Record set.
===

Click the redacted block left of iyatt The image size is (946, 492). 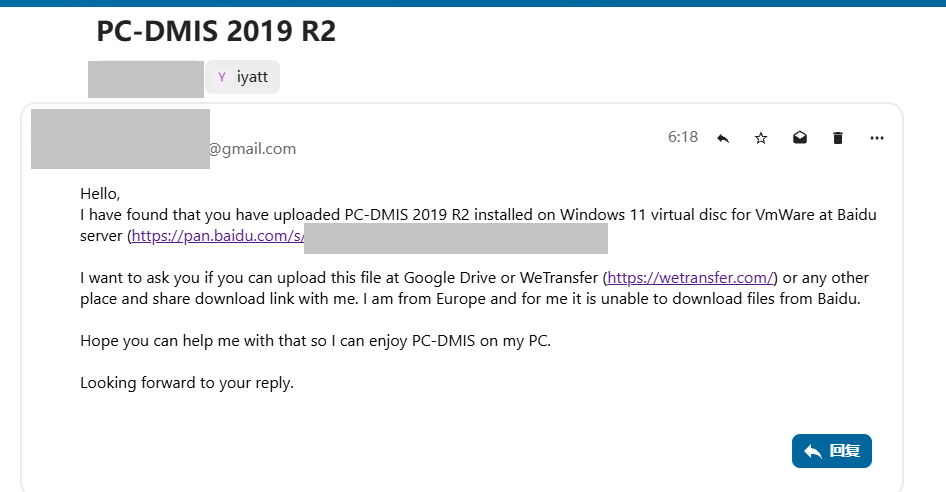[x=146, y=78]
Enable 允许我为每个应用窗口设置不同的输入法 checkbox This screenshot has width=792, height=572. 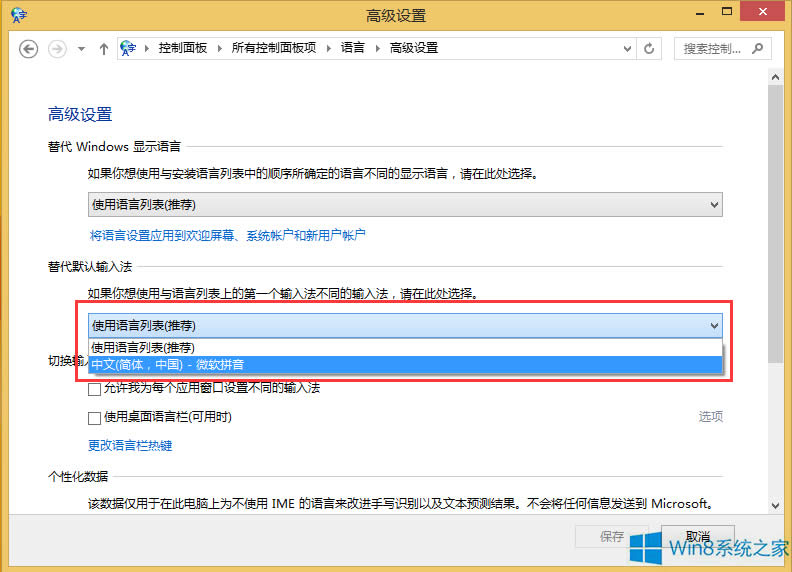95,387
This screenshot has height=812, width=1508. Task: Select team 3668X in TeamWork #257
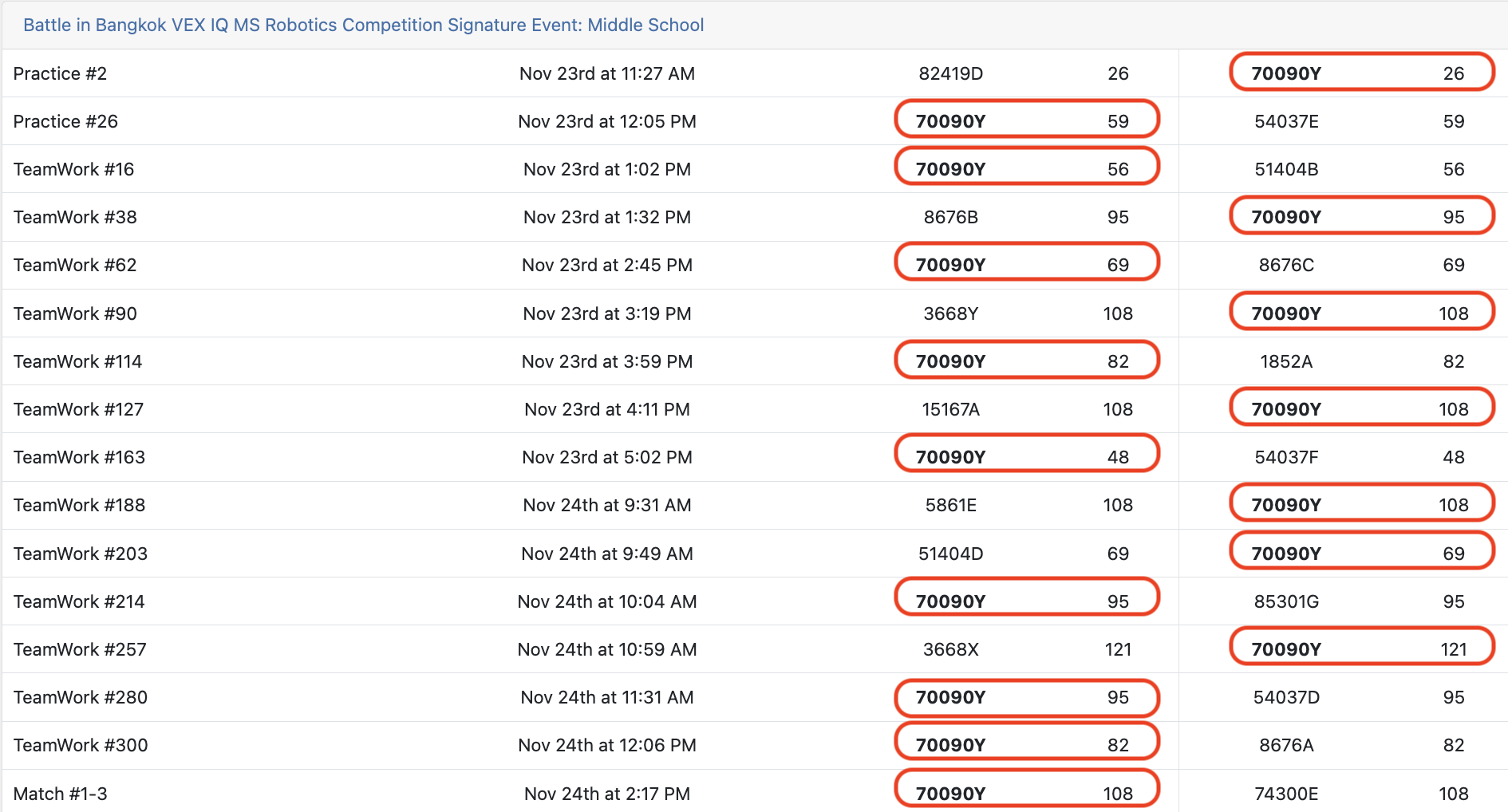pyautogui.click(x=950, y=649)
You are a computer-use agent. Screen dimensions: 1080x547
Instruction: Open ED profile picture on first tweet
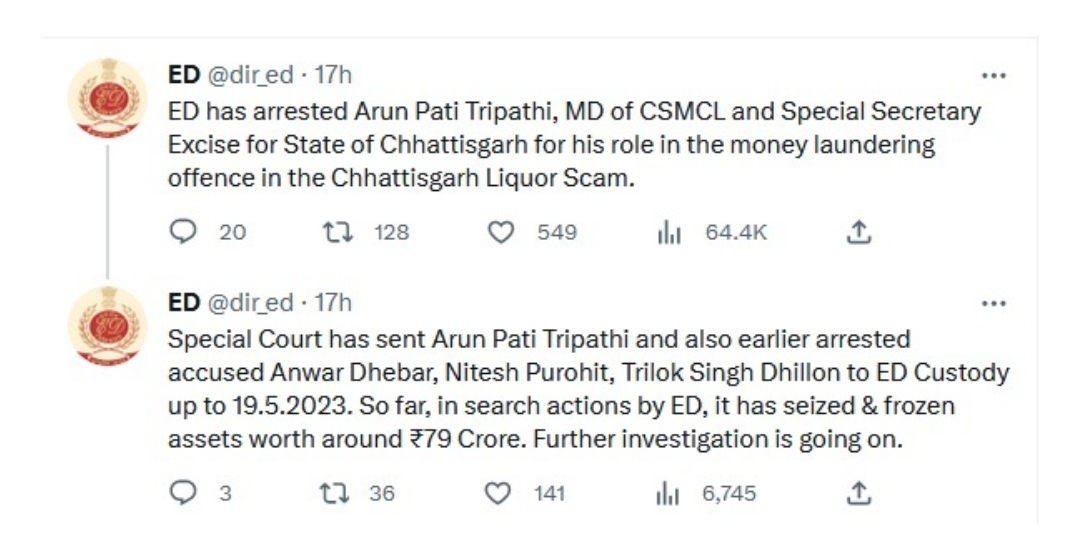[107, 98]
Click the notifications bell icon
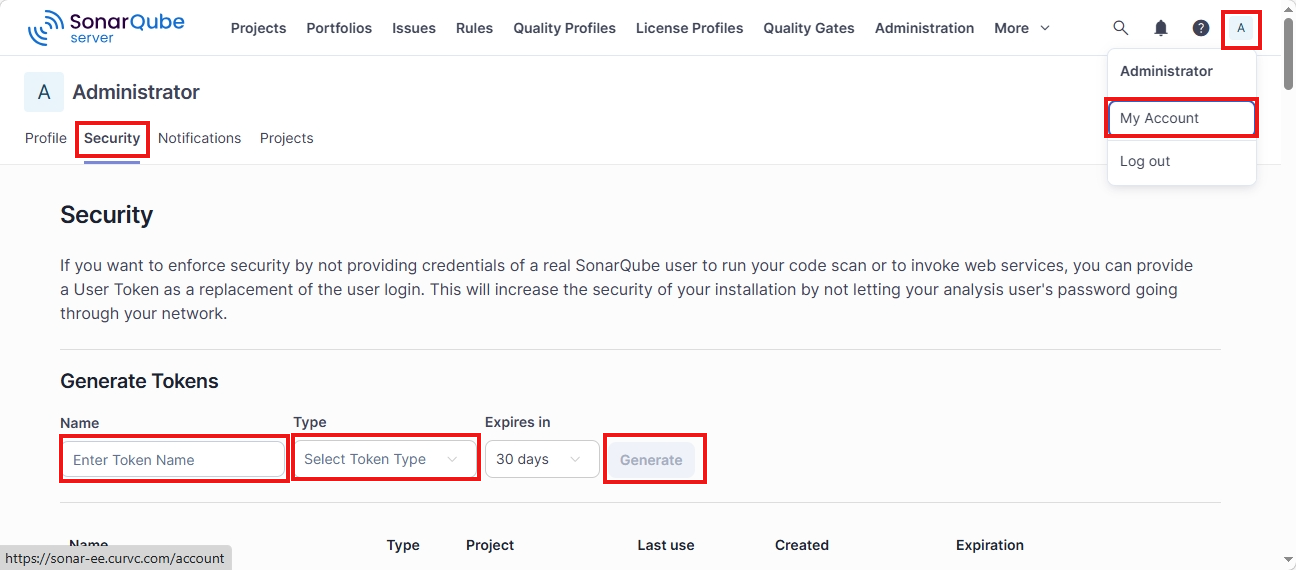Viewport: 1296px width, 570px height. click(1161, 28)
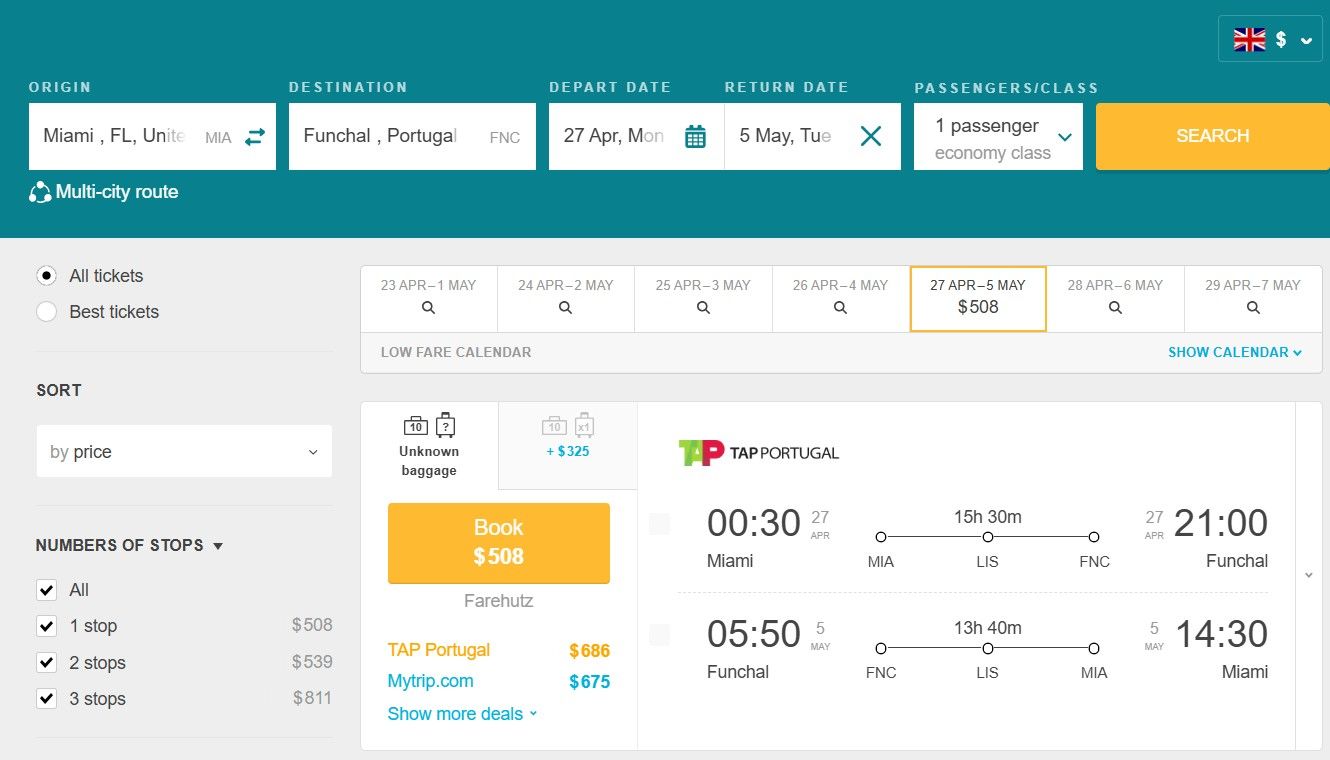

===

What you are asked to do. Where the line containing "You are a computer-use" appears, begin writing out the lines exactly, and continue through the end of the material above, omitting pictures.

Response to this task.
You are a computer-use agent. Screen dimensions: 1080x547
Instruction: Open ED profile picture on first tweet
[107, 98]
Click the notifications bell icon
Viewport: 1296px width, 570px height. click(1161, 28)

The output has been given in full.